▶ Problem to solve:
Scan the data for "will" and copy each matching line.

Given records Block Start

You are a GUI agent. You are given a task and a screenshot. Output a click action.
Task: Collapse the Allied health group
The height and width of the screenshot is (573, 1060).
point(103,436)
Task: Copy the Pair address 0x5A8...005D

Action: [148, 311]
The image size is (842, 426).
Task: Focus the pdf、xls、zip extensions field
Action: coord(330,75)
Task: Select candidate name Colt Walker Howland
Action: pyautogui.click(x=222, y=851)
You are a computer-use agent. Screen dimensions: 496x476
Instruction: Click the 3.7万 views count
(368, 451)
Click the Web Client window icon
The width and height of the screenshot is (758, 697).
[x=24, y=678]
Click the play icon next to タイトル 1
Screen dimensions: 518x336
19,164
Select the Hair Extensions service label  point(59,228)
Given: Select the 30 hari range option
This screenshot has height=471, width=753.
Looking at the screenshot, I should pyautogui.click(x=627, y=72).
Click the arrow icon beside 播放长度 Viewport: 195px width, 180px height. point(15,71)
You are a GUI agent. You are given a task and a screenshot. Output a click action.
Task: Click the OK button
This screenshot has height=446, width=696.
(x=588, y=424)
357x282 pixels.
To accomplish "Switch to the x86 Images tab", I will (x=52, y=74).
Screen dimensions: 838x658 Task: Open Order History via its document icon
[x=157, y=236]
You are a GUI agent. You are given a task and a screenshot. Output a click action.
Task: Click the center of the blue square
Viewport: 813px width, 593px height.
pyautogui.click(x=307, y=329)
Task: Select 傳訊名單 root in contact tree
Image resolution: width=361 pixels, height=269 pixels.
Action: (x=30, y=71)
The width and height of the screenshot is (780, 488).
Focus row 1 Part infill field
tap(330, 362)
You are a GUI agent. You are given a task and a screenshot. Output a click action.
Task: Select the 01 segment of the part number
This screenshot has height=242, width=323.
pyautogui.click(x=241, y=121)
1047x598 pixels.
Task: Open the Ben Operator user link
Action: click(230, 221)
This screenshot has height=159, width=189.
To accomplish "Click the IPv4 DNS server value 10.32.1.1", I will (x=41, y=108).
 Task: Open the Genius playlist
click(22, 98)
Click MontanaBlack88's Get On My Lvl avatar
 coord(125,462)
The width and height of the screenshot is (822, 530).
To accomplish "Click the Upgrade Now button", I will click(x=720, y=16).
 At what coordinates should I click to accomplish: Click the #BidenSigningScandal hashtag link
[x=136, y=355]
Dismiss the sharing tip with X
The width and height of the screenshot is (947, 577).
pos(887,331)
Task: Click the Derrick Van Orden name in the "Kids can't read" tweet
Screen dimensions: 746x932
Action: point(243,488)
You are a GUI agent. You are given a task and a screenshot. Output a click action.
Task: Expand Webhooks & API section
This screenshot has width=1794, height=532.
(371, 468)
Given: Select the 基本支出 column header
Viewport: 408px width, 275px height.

Given records Block End

▶ Solution below:
To accomplish "Switch to the x86 Images tab", I will (x=52, y=74).
To accomplish "Click the IPv4 DNS server value 10.32.1.1", I will (x=41, y=108).
To accomplish "Click the Upgrade Now button", I will click(x=720, y=16).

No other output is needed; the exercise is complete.